▸ **SOURCE EXTRACT**:
++++++++++++++++++++

You better hope that Garmin does a lifetime buy on critical end-of-
life components to be able to support it for decades to come. All big
avionics companies do this as a matter of course since their product
life-cycles tend to outlast commercial electronics by many
generations. Processors and memory ICs tend to be the parts that have
the shortest life-cycles and need to be stockpiled.


Not just stockpiled, but jealously hoarded and rationed.

A bunch of years ago I was doing a repair job on a piece of lab equipment
which had an embedded process control computer made by HP. One of the
eproms had been damaged. I tried to order a new eprom from HP but was
told
they were no longer available. It took a while, but when I finally got to
the right person and explained to them that I had a piece of dead gear and
needed this part to fix it, the answer suddenly became, "Oh, of course
we've still got a few stashed away and can sell you one".


Depending on the IC it can read, identified and/or programmed. I can read
and dump over 11,400 diffrent devices. I can even bypass security locks on
some microcontrollers, pals & gals. I miss the days or repackaging dies
becuse it was a once off unit and some monkey burnt /broke off the solder
lugs hahahaha them were the days. Or the days of People thinking they can
hide the identy of an IC by grinding off the numbers just lock it in the
programer hit auto find done 90% of the time it found it.

Most the time parts are good it's workmanship and assembly thats the issue.

++++++++++++++++++++

▸ **RAW RECORDS**:
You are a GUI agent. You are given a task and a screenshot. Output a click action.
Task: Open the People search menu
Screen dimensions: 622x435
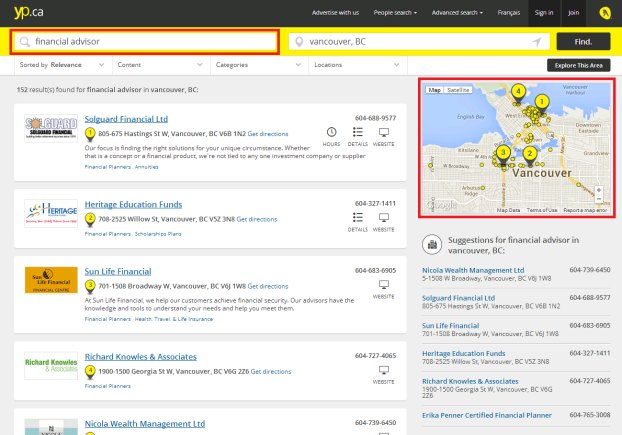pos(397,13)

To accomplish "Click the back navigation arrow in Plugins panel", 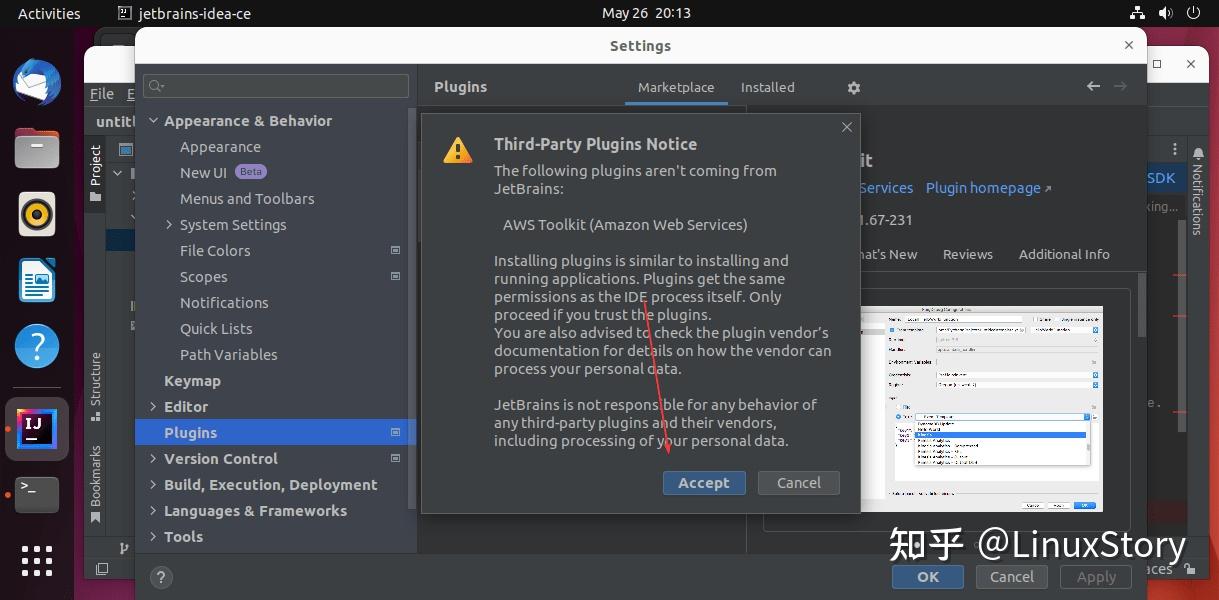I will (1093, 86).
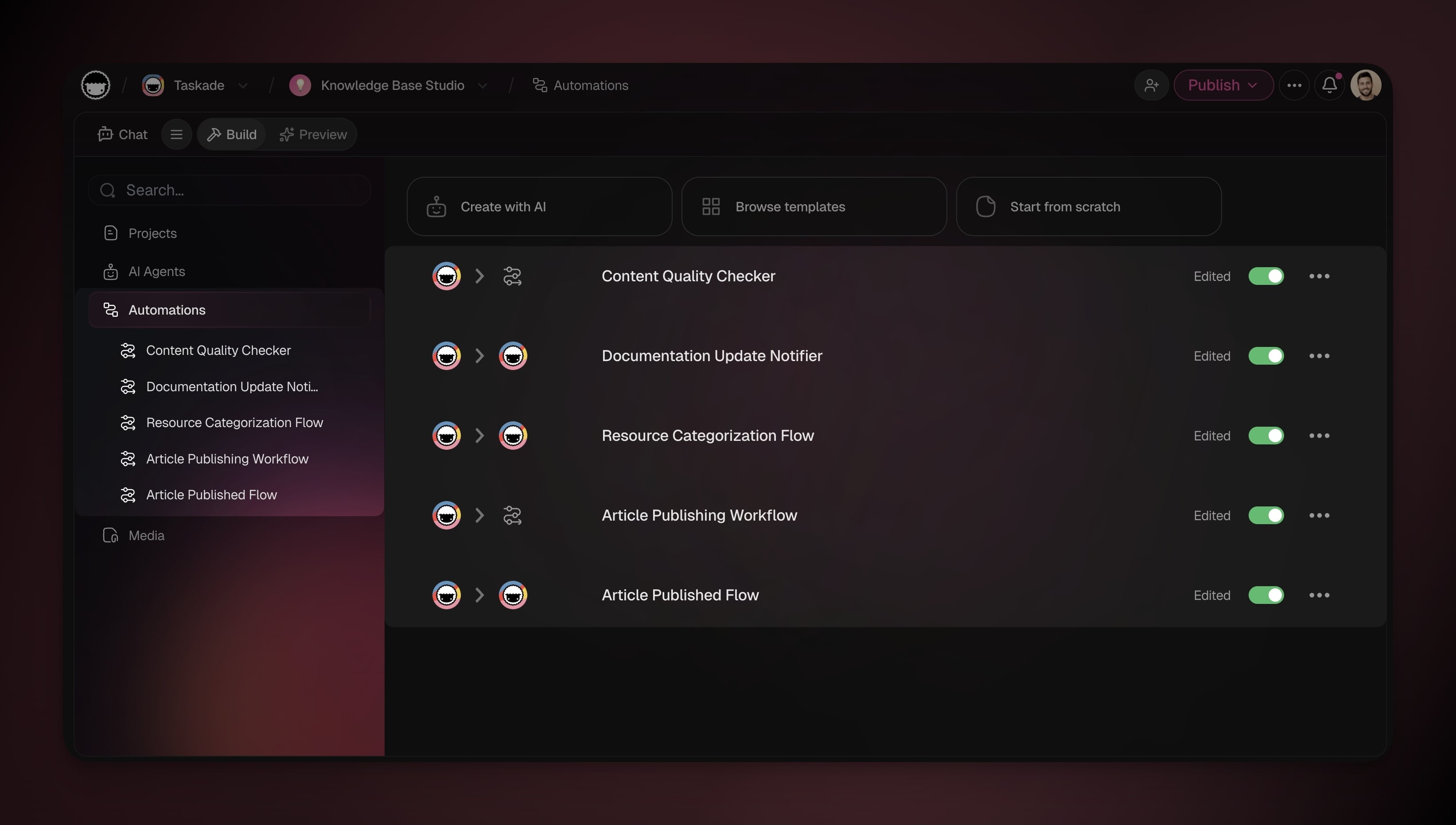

++++++++++++++++++++

▸ **REQUIRED WORK**:
A – From the discussion of electronic parts, list each kind of chip that is named either as having a short life-cycle or as having security locks that can sometimes be bypassed.
B – Locate every line in the records that contains the string "given" and copy each of those lines in full.
The records are unrelated to the discussion of electronic parts.

▸ **RESPONSES FOR EACH TASK**:
A –
- Processors
- Memory ICs
- Microcontrollers
- PALs
- GALs

B –
You are a GUI agent. You are given a task and a screenshot. Output a click action.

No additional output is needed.